Brian Schweitzer, Bill Richardson. Janet Napolitano. Like ’em or not, these are Democratic governors who have gotten things done and continue to do so. Governors who are extremely popular in their respective home states because of their accomplishments. Democrats who not only have survived in primarily red state America but have prospered.

These are politicians who are providing a blue print for the resurgence of the entire Democratic Party. It isn’t going to come from Hillary Clinton or John Kerry or the Democratic Leadership Council. The pathway has been and continues to be engineered in the Mountain West.
Just how do they do it? Image has been helpful but achievements and straight talk are the motherlode. These politcos have struck gold by matching word and deed.

In both 2006 and 2008, the rallying cry is going to be reform and providing government systems that work to benefit the vast majority of Americans, not just corporate contributors. Grab your pick, don your miner’s hard hat and let’s get to harvesting the nuggets available to us in the form of governors.

This comes from a small town newpaper, the Hollister Free Lance, based in a rural part of Santa Clara County, home of Silicon Valley, in California.

FYI – I don’t especially agree with the shot taken at Michael Moore in the headline.

  Democrats Need More Will Rogers, Less Michael Moore,

  By John Yewell/City Editor
  Hollister Free Lance
  December 01, 2005

  Republicans have been embarrassed by scandal after scandal, there’s no end in sight in Iraq, and the president’s poll numbers are so bad that even the unpopular Arnold Schwarzenegger wouldn’t be seen with him a few weeks ago.

  Does the GOP have the Democrats right where they want them?

  Maybe. With the mid-term elections 11 months away, Democrats have done little to dampen hopes of significant electoral gains, despite a gerrymandered electoral map that, at a glance, holds little prospect for success. They are in danger of losing the battle of expectations before the first campaign shots are even fired…

  …The begged question might be: Is there an existing blueprint for that success? Or put another way: Where are those values actually working?

  …But the darling of Western Democrats is clearly Schweitzer, a pro-choice, pro-hunting Democrat who currently sports a 68 percent approval rating. That’s nine points higher than President Bush got in the state in 2004, and 25 points higher than Bush has there today.

  It’s also, by the by, the highest approval rate in the country among Democrats governors in states that went for Bush in 2004 – higher even than Virginia’s Mark Warner (another likely presidential candidate), where Bush’s margin of victory in 2004 was 12 points narrower (eight points v. 20 points) than in Montana.

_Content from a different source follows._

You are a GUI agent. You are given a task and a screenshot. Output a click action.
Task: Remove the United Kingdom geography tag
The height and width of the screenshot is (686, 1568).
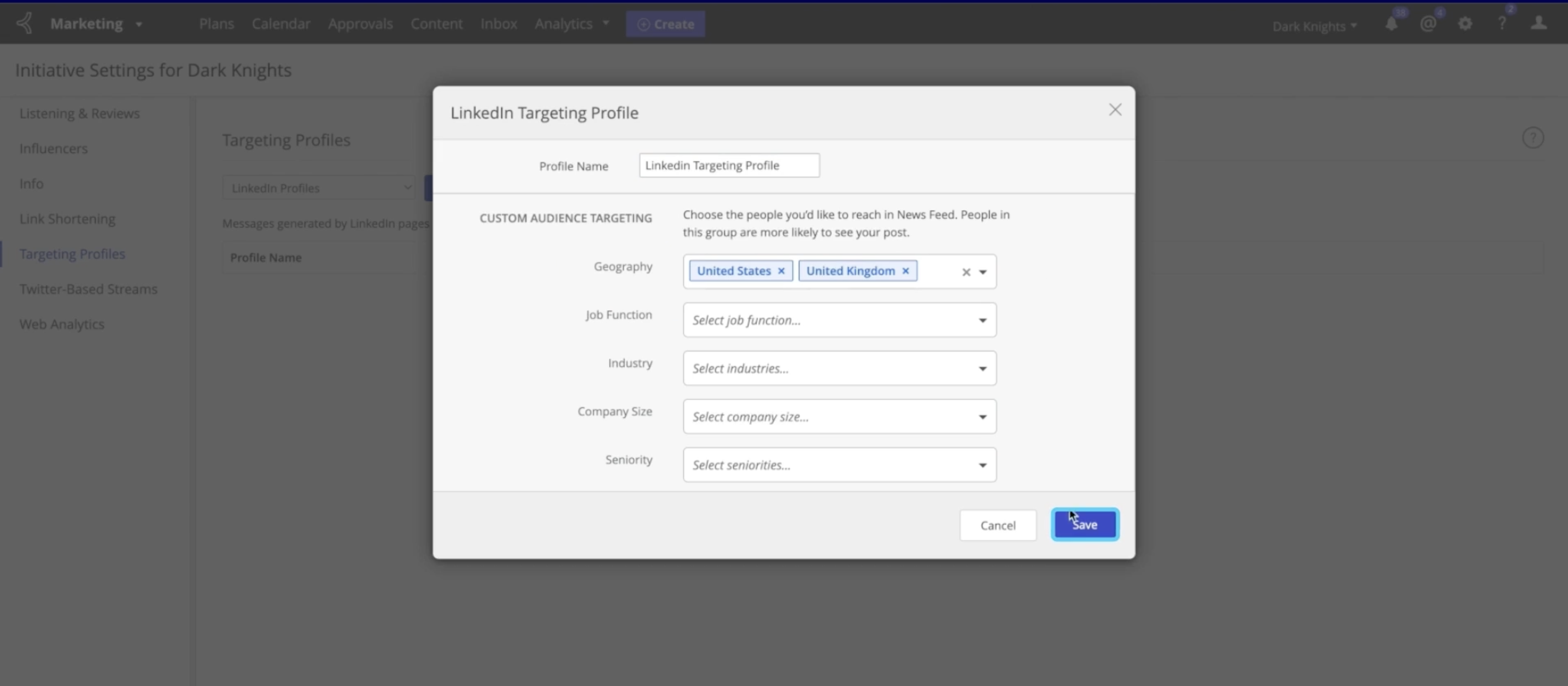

  Schweitzer’s popularity is evidence that programs that put people first work politically.

  His administration is pursing ambitious energy plans to promote wind power, biodiesel and clean coal, as well as a health insurance program that pays 50 percent of the costs for small businesses.

  Schweitzer also created a quintessentially Western program to protect the vulnerable during Montana’s brutal winters. “Warm Hearts for Warm Homes” has spurred weatherizing of homes and set up a neighborhood monitoring system. “We have neighbors calling on neighbors,” he told Democrats in neighboring Idaho Tuesday night. “We will not leave anyone behind.”

  Convinced that Democrats can unite around, and win with, the principles that underpin such policy choices, Schweitzer told the Idaho Dems that the Republican lock on values can be broken. “I have a philosophy about elections,” he said. “I believe issues divide and values unite.”

  What do these plain speakin’, cowboy boot-wearin’, gun totin’, G-droppin’ populists know that Democrats elsewhere can learn? It starts with mutual respect. In the West, where stridency doesn’t pay, no one expects you to abandon your beliefs. But when issues such as gay marriage and abortion come up, you state your piece and move on.

  The West is proof that the values Democrats hold most dear – fairness, equity in education and health care, respect for the environment – have allies in unlikely places. When they lose the effete bi-coastal image and learn the robust lessons of Western life – when they speak more like Will Rogers and less like Michael Moore – they win.